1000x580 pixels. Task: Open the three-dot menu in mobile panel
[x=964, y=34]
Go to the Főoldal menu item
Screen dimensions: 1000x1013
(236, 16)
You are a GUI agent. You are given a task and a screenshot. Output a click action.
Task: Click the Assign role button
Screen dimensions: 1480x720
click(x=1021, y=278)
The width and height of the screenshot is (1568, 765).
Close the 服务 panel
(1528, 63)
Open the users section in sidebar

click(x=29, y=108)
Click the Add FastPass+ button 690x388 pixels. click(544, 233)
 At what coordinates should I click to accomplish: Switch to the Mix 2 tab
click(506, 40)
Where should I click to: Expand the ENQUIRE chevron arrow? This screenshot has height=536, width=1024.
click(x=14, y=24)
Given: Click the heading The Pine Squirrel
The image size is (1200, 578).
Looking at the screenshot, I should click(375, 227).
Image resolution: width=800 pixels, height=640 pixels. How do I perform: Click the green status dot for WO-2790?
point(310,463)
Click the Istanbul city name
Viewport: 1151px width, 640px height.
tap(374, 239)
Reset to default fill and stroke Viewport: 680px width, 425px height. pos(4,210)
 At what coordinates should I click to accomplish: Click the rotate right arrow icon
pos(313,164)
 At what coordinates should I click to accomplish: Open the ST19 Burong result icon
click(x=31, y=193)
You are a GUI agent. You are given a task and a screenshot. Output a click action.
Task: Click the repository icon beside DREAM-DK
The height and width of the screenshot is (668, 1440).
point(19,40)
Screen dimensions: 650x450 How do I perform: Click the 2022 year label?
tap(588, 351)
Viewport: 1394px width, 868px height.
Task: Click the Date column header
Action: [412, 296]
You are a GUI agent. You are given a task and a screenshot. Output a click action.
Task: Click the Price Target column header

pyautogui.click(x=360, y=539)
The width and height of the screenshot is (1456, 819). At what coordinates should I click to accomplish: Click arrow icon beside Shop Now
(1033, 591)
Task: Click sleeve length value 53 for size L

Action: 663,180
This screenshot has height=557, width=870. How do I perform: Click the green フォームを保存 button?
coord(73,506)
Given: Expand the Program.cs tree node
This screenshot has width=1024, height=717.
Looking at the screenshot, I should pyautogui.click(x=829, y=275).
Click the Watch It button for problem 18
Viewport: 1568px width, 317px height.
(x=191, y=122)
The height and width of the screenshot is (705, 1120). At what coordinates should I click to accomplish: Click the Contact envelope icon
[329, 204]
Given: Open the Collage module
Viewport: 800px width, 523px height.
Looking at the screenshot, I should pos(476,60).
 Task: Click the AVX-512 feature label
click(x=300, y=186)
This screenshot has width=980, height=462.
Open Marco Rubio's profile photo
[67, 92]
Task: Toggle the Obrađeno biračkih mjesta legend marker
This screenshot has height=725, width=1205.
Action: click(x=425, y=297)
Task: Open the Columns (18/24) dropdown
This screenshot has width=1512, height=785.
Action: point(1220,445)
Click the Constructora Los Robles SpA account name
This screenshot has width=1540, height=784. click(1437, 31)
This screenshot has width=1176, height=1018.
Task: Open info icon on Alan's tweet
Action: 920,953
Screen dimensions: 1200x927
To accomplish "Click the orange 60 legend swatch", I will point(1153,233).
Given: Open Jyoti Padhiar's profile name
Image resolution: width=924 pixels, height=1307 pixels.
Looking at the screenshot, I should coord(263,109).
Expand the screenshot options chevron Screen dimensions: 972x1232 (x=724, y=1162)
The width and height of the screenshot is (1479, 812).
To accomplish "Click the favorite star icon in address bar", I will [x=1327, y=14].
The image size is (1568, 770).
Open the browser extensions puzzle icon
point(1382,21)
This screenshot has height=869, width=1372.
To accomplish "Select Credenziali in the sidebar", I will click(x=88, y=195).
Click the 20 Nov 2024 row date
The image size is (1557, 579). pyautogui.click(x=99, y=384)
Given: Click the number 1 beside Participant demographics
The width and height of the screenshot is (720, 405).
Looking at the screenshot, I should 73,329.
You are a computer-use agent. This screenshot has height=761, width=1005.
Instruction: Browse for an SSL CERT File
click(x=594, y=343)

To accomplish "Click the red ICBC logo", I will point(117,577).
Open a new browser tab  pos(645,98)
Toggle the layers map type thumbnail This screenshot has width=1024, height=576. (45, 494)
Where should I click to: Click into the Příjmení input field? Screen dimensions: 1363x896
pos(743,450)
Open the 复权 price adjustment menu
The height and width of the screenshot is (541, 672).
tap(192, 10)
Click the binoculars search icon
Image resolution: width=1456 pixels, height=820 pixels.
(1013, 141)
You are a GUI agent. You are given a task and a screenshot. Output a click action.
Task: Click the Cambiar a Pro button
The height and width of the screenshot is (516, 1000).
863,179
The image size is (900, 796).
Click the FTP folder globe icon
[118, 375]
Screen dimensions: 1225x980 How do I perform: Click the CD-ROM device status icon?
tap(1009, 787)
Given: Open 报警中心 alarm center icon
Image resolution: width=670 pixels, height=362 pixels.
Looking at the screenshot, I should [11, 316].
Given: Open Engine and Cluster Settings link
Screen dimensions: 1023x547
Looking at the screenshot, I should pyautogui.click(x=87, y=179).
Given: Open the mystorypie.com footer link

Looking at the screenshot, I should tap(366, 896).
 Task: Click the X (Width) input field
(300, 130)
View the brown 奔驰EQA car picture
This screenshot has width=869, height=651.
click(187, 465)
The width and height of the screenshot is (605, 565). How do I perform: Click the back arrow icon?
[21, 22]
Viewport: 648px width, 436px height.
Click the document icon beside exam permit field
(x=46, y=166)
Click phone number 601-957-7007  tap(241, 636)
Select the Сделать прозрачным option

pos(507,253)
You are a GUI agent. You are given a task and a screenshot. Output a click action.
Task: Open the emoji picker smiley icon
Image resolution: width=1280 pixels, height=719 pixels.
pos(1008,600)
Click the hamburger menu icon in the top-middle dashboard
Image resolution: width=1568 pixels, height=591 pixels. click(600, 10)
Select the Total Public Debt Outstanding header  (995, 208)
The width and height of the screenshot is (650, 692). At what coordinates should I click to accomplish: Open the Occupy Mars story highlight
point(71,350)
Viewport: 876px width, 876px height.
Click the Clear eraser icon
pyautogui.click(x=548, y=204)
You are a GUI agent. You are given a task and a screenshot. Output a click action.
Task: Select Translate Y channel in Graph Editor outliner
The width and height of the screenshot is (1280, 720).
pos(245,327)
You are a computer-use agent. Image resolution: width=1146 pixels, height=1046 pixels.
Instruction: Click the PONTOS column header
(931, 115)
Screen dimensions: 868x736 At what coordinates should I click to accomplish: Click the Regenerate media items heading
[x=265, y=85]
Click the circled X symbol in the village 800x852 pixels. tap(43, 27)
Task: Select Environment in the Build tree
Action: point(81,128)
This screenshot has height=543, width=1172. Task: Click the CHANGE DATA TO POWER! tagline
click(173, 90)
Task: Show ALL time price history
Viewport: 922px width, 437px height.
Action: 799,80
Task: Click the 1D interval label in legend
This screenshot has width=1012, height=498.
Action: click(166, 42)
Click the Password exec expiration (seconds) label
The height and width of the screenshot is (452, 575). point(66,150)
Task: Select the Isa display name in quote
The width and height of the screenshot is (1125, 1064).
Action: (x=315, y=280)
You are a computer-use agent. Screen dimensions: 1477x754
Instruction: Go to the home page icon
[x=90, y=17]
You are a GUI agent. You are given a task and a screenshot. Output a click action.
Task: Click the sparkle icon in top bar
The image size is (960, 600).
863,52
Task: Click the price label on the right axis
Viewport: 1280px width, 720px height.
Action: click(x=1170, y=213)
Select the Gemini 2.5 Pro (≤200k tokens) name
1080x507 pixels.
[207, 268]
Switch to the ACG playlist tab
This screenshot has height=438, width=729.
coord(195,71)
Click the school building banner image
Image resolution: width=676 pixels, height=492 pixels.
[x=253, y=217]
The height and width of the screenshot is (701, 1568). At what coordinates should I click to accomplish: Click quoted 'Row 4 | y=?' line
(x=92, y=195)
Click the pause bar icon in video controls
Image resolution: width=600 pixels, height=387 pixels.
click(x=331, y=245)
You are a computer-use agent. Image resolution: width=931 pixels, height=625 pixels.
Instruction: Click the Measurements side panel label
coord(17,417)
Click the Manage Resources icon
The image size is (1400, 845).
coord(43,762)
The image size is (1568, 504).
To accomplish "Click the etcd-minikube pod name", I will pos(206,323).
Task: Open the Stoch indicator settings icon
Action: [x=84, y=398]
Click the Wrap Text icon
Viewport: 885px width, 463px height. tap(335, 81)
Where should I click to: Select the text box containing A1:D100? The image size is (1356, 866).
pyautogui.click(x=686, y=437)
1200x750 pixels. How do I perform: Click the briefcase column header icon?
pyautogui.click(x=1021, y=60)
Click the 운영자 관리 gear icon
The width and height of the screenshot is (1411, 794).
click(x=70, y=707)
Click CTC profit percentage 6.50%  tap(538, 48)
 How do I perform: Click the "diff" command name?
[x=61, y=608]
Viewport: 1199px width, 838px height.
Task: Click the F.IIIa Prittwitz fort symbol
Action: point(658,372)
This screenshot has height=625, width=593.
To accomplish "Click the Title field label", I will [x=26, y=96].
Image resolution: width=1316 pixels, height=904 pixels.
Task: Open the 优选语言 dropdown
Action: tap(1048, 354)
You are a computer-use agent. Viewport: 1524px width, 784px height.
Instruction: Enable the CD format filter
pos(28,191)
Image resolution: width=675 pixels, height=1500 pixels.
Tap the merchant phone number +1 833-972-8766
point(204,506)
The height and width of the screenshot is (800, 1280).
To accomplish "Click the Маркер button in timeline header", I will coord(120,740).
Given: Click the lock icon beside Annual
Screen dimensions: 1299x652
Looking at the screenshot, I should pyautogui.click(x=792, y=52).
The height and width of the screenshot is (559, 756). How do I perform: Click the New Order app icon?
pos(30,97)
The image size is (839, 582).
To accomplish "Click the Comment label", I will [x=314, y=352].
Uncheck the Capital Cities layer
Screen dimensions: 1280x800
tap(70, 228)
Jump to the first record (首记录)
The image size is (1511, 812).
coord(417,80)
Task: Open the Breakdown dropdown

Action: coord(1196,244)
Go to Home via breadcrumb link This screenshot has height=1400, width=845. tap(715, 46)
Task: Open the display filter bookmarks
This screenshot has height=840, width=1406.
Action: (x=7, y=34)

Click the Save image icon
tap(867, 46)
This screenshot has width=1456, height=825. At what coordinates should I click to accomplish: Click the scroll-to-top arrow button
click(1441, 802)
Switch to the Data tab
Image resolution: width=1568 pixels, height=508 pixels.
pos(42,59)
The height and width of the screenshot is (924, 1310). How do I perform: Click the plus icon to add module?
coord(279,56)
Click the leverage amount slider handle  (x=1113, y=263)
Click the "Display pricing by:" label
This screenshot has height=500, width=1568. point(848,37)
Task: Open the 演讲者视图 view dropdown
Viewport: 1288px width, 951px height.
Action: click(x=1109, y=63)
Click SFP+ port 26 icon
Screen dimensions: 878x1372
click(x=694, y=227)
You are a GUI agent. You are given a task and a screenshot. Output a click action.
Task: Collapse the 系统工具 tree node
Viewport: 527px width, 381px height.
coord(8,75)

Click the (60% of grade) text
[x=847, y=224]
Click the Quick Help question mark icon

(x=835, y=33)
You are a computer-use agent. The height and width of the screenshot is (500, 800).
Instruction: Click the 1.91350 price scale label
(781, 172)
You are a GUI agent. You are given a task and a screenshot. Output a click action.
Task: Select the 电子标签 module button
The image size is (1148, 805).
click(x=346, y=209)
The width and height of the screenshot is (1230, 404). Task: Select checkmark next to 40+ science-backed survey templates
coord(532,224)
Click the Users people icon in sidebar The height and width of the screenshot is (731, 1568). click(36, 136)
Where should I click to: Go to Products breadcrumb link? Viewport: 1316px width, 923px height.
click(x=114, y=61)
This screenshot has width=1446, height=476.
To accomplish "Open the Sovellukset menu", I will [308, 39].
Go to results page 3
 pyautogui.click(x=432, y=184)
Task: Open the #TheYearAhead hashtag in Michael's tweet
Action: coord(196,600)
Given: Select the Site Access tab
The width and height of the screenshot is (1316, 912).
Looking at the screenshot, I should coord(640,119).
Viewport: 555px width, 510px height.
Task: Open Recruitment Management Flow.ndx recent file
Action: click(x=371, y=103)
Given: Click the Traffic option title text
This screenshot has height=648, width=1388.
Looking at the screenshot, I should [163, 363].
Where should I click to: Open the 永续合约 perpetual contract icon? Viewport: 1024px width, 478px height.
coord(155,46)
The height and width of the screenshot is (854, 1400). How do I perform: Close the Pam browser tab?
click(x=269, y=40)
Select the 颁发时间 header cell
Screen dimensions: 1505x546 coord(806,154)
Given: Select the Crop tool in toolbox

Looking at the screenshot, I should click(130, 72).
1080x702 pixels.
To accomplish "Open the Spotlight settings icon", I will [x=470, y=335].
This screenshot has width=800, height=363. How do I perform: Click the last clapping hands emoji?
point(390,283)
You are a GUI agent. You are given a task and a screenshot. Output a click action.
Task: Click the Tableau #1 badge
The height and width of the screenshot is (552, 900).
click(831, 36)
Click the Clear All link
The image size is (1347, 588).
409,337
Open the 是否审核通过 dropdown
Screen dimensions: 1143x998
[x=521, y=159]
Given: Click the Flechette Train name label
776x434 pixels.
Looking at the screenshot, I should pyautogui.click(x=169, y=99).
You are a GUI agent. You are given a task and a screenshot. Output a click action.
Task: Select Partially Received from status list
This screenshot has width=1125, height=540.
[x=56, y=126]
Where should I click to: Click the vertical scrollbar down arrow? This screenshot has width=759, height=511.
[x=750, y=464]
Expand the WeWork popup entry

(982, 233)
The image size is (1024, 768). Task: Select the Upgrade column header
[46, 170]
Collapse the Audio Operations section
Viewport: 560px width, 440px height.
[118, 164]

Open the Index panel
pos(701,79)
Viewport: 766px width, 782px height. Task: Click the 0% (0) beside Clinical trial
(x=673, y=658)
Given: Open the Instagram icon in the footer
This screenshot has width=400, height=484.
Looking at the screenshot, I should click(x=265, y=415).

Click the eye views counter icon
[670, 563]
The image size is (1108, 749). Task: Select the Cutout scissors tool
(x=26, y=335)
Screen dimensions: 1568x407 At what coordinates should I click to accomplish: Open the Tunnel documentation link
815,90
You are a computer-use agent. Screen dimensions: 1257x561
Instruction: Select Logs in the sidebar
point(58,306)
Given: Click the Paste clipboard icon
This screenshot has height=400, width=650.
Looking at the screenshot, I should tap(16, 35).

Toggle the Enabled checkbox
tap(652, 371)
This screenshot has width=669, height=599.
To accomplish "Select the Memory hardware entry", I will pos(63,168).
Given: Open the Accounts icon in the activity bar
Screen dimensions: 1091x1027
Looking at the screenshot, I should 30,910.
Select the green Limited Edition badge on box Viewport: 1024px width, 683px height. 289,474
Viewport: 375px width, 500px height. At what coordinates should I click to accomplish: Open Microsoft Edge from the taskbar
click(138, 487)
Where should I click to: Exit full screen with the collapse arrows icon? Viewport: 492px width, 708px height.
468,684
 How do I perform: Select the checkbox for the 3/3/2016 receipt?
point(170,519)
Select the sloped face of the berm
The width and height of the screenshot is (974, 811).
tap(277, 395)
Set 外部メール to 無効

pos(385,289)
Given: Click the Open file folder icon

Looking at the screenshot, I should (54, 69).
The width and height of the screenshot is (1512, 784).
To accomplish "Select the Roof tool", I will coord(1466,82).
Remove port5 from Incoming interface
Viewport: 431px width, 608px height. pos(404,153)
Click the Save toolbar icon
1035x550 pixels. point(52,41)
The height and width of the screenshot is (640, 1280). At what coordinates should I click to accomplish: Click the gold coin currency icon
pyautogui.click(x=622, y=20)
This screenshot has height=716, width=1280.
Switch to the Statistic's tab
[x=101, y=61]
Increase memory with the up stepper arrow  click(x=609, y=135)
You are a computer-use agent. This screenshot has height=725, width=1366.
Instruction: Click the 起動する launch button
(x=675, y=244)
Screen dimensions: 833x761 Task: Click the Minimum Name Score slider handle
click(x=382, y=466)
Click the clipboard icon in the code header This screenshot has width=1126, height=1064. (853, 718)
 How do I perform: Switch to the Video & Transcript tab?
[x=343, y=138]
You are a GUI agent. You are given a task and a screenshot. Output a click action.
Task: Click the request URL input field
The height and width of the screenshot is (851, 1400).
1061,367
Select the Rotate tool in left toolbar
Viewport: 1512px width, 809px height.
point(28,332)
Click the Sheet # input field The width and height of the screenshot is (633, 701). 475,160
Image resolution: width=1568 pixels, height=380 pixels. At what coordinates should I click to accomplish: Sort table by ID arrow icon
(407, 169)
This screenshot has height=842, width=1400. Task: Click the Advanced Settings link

===============

Output the listing above word for word, from the opening line through the line that contains "Task: Click the Assign role button", and leave out everything after it.

1000x580 pixels. Task: Open the three-dot menu in mobile panel
[x=964, y=34]
Go to the Főoldal menu item
Screen dimensions: 1000x1013
(236, 16)
You are a GUI agent. You are given a task and a screenshot. Output a click action.
Task: Click the Assign role button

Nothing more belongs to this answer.